* **ページ本文**

2016年 吹田スタジアムの価値<後編> シリーズ 証言でつづる「Jリーグ25周年」

宇都宮徹壱

スタジアムづくりはあくまでも「カスタマーファースト」

17年にオープンしたミクニワールドスタジアム北九州。「新しいスタジアムを作るなら球技専用で」という機運は、間違いなく全国的な広がりを見せている 【(C)J.LEAGUE】

 15年3月、スタジアム建設募金団体が寄付金の総額を発表した。法人で約99億5000万円、個人で約6億2000万円。これにtotoの助成金と国交省助成金を合わせた35億1000万円が加わり、スタジアムの建設資金およそ140億円を何とか確保することができた。「川淵さんと下妻さんには、多くの企業を訪問いただいたり、手紙を出していただいたり、電話を入れて頂いたりと本当にありがたかったですね」と金森は語る。その一方で見逃せないのが、totoの助成金であろう。「スタジアム建設で、国から補助が出たことの意義は大きかった」と語るのは佐藤である。

「つまり、当事者以外からも支援がもたらされたということですね。新設のスタジアムで、totoの助成金を受けた第1号が吹田、そして第2号が北九州(ミクニワールドスタジアム)です。北九州に関していえば、自治体が熱心だったこともありますが、12年のクラブライセンス導入も大きかったと思います。現状の(本城)陸上競技場のままであれば、J1ライセンスは交付されない。それならば(J1のゲームも開催できる)新しいスタジアムを作ろうと。J2ライセンスが不交付となった鹿児島(ユナイテッドFC)でも、新スタジアム建設の署名活動が始まりました」

 ライセンスの件に関しては「クラブや自治体に対して厳しすぎるのではないか」という意見があるのも事実だ。しかしスタジアムプロジェクトの実現のためには、周囲から恨みごとを言われてもなお、基準のハードルを上げる必要性があるというのがJリーグの下した判断だった。プロジェクト発足後、南長野(15年)、吹田(16年)、北九州(17年)さらには京都の亀岡にも19年末に新スタジアムが完成予定。さすがに「10年で10個」とはいかないが、それでも「新しいスタジアムを作るなら球技専用で」という機運は、間違いなく全国的な広がりを見せている。

* **データ行**
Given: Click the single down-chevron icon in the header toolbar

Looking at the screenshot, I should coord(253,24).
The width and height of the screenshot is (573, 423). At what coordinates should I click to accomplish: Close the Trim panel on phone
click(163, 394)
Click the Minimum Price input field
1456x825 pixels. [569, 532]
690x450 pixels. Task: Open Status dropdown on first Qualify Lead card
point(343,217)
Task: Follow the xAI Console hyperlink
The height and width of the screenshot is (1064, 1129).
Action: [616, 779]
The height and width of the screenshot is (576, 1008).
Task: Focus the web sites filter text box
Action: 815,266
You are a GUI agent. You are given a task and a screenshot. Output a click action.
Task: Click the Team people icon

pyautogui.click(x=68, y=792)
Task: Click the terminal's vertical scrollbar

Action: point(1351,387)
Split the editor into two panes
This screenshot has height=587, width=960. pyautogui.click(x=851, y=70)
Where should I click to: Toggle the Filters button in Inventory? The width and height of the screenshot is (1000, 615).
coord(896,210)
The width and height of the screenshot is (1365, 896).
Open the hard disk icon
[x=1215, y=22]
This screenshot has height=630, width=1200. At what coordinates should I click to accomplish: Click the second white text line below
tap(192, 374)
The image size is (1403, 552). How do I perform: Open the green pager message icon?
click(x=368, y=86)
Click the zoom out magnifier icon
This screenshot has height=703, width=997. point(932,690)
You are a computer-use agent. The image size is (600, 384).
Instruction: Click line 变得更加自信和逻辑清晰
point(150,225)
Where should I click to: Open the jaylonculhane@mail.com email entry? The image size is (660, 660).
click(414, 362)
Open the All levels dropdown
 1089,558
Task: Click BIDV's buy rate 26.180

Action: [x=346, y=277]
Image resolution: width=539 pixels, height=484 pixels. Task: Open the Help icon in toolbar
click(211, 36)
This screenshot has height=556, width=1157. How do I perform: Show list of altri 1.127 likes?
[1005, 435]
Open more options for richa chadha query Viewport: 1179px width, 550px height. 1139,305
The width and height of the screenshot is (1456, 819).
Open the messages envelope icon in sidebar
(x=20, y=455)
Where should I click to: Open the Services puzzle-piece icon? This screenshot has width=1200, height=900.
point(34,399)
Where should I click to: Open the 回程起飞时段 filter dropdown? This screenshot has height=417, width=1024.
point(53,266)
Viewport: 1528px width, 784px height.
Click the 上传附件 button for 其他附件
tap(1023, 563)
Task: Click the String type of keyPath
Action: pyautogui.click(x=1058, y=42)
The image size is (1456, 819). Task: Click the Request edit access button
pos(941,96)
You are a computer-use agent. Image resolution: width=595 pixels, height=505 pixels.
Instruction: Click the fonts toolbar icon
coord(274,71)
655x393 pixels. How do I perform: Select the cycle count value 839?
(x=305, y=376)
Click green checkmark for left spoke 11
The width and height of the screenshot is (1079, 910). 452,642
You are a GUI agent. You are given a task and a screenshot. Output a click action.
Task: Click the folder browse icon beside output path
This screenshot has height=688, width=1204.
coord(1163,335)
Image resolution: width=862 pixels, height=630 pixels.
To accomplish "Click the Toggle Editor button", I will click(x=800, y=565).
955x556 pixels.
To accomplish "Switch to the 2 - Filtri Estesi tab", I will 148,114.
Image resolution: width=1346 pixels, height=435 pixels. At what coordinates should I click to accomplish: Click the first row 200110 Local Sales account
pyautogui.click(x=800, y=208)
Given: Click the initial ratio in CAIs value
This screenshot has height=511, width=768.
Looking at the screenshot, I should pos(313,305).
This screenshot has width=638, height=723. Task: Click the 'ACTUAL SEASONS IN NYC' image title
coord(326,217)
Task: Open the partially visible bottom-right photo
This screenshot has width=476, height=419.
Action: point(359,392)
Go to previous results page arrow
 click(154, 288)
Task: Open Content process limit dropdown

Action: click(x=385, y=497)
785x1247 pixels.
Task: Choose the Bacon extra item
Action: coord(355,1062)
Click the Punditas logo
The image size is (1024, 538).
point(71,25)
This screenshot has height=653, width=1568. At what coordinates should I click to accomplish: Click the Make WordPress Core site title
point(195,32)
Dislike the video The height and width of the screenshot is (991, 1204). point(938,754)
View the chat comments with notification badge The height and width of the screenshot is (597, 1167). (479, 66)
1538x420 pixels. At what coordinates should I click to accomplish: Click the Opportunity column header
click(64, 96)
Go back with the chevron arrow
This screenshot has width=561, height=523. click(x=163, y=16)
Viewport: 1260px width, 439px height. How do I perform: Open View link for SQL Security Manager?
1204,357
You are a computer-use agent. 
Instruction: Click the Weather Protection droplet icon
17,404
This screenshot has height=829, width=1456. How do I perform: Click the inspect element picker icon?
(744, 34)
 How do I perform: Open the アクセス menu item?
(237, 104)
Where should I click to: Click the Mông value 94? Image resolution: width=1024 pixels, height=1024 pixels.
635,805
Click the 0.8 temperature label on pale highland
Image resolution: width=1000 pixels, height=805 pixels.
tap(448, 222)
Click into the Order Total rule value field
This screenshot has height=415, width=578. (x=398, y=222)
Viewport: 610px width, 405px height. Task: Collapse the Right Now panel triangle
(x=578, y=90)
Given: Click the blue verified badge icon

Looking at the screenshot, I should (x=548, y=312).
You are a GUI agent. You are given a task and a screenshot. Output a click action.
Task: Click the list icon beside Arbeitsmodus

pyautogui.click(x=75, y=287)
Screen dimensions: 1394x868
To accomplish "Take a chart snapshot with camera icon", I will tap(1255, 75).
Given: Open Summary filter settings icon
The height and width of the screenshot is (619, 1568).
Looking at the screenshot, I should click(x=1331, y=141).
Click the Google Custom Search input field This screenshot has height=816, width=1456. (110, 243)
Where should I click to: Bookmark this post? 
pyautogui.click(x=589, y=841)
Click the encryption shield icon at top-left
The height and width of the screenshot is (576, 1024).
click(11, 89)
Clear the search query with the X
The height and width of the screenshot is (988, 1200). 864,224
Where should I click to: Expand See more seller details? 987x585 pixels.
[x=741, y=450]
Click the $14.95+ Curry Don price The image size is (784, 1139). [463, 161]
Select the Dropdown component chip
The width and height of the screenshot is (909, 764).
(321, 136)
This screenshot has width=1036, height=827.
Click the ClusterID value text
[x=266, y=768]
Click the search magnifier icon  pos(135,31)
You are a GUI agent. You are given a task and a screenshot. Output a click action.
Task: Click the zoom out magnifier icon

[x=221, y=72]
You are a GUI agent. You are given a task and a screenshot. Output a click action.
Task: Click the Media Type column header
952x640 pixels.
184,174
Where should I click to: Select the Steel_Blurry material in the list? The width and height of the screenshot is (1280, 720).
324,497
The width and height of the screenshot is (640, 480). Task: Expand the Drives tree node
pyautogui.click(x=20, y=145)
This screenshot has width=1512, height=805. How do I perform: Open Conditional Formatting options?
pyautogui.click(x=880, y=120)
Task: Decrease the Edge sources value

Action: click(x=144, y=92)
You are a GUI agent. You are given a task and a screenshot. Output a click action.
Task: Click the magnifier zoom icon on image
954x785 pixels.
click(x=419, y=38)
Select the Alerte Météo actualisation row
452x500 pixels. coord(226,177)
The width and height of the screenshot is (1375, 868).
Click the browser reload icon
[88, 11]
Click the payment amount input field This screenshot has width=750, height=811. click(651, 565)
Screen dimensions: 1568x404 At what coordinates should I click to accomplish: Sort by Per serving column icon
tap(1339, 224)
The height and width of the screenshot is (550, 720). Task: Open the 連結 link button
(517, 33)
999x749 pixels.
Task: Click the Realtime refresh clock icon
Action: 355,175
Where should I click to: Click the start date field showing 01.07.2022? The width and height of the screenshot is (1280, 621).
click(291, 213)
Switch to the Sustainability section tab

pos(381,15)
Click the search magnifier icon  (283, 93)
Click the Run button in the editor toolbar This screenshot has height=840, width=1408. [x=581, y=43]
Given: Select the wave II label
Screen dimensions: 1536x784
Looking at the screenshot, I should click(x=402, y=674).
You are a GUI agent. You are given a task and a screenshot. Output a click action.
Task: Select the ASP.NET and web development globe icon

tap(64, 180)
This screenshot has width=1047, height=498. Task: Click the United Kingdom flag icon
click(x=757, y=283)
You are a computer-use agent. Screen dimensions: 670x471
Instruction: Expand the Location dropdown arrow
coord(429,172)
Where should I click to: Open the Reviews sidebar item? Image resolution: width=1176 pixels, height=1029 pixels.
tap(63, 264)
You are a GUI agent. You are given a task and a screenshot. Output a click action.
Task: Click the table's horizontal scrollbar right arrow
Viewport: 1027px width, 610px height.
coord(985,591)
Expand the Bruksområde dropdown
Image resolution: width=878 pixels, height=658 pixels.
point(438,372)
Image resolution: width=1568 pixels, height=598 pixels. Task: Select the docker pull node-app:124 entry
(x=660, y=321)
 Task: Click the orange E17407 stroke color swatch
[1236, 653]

* **実施する作業**
1: 吹田スタジアムの記事のうち、「17年にオープンしたミクニワ」から始まり「設の署名活動が始まりました」」で終わる部分を一字一句そのまま書き写してください。
2: 吹田スタジアムの記事によると、スタジアム建設募金で法人から集まった寄付金の総額はいくらですか。
一覧は使わなくてかまいません。

* **作業の回答**
1:
17年にオープンしたミクニワールドスタジアム北九州。「新しいスタジアムを作るなら球技専用で」という機運は、間違いなく全国的な広がりを見せている 【(C)J.LEAGUE】

 15年3月、スタジアム建設募金団体が寄付金の総額を発表した。法人で約99億5000万円、個人で約6億2000万円。これにtotoの助成金と国交省助成金を合わせた35億1000万円が加わり、スタジアムの建設資金およそ140億円を何とか確保することができた。「川淵さんと下妻さんには、多くの企業を訪問いただいたり、手紙を出していただいたり、電話を入れて頂いたりと本当にありがたかったですね」と金森は語る。その一方で見逃せないのが、totoの助成金であろう。「スタジアム建設で、国から補助が出たことの意義は大きかった」と語るのは佐藤である。

「つまり、当事者以外からも支援がもたらされたということですね。新設のスタジアムで、totoの助成金を受けた第1号が吹田、そして第2号が北九州(ミクニワールドスタジアム)です。北九州に関していえば、自治体が熱心だったこともありますが、12年のクラブライセンス導入も大きかったと思います。現状の(本城)陸上競技場のままであれば、J1ライセンスは交付されない。それならば(J1のゲームも開催できる)新しいスタジアムを作ろうと。J2ライセンスが不交付となった鹿児島(ユナイテッドFC)でも、新スタジアム建設の署名活動が始まりました」

2: 約99億5000万円です。